Based upon the foregoing, I recommend that the Motion to Set Aside the Default and for Order to File Late Answer be DENIED. I also recommend that the Defendant be given a brief opportunity to present rebuttal testimony at a continuation of the damages hearing, and at the conclusion of that hearing that the Court consider proposed findings of fact submitted to it and enter judgment accordingly.


A party may file objections to those specified portions of a magistrate judge's report or proposed findings or recommended decisions entered pursuant to 28 U.S.C. § 636(b)(1)(B) for which de novo review by the district court is sought, together with a supporting memorandum, within ten (10) days of being served with a copy thereof. A responsive memorandum shall be filed within ten (10) days after the filing of the objection.

Failure to file a timely objection shall constitute a waiver of the right to de novo review by the district court and to appeal the district court's order.

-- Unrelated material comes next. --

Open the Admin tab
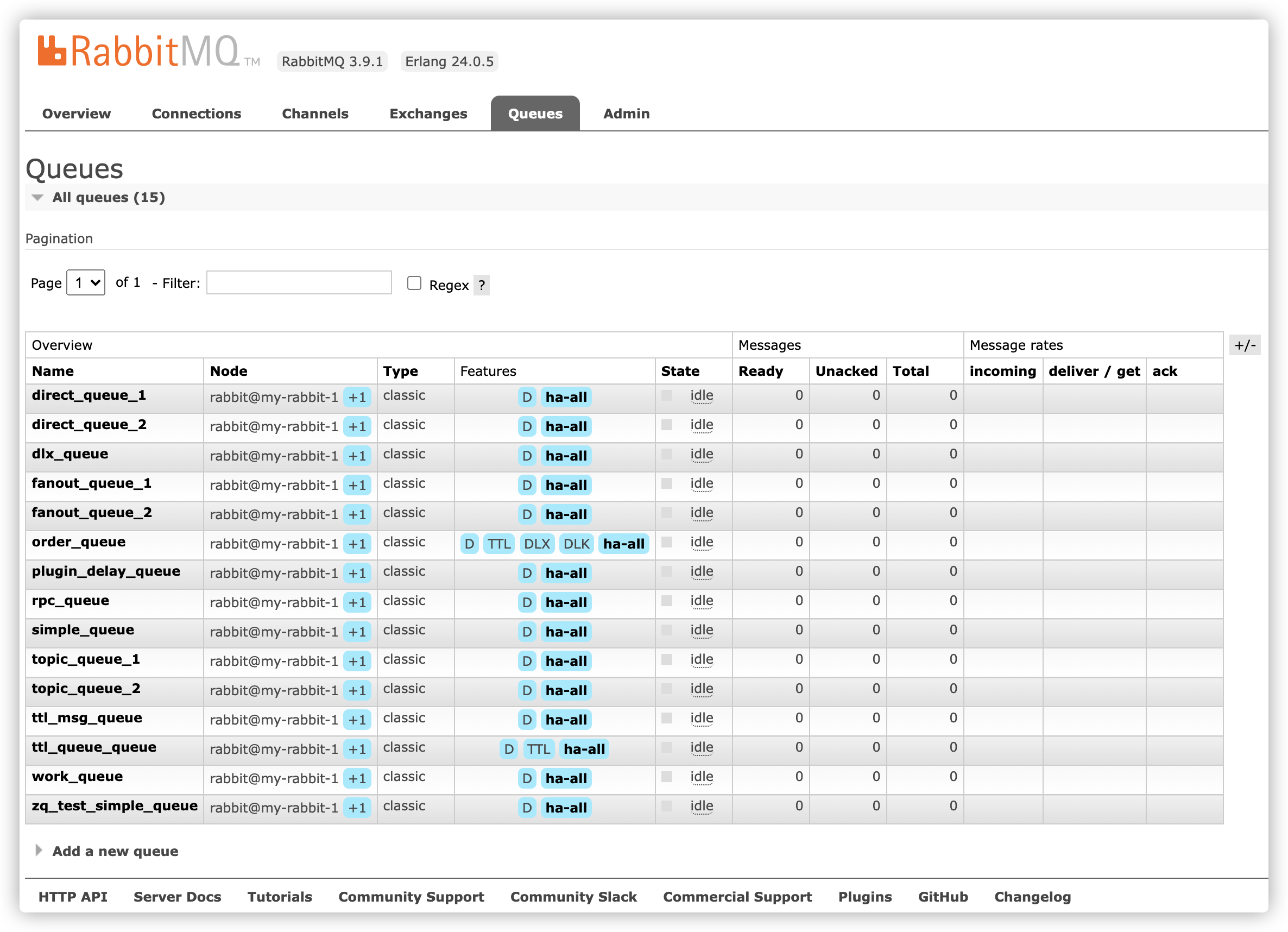1288x932 pixels. click(626, 114)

Margaret J. Kravchuk U.S. Magistrate Judge


Filed 05/22/00


Jury demand: Plaintiff

Demand: $0,000

Nature of Suit: 340

Lead Docket: None

Jurisdiction: Diversity

Dkt# in other court: None

Cause: 28:1332 Diversity-Personal Injury

1. In the event the Court ultimately determines that the default should be set aside, I would recommend that Plaintiff be allowed to recover the actual expenses incurred by her and her traveling companion in attending the damages hearing and the attorney fees associated with the entry of default and damages hearing. See Coon, 867 F.d2d at 79.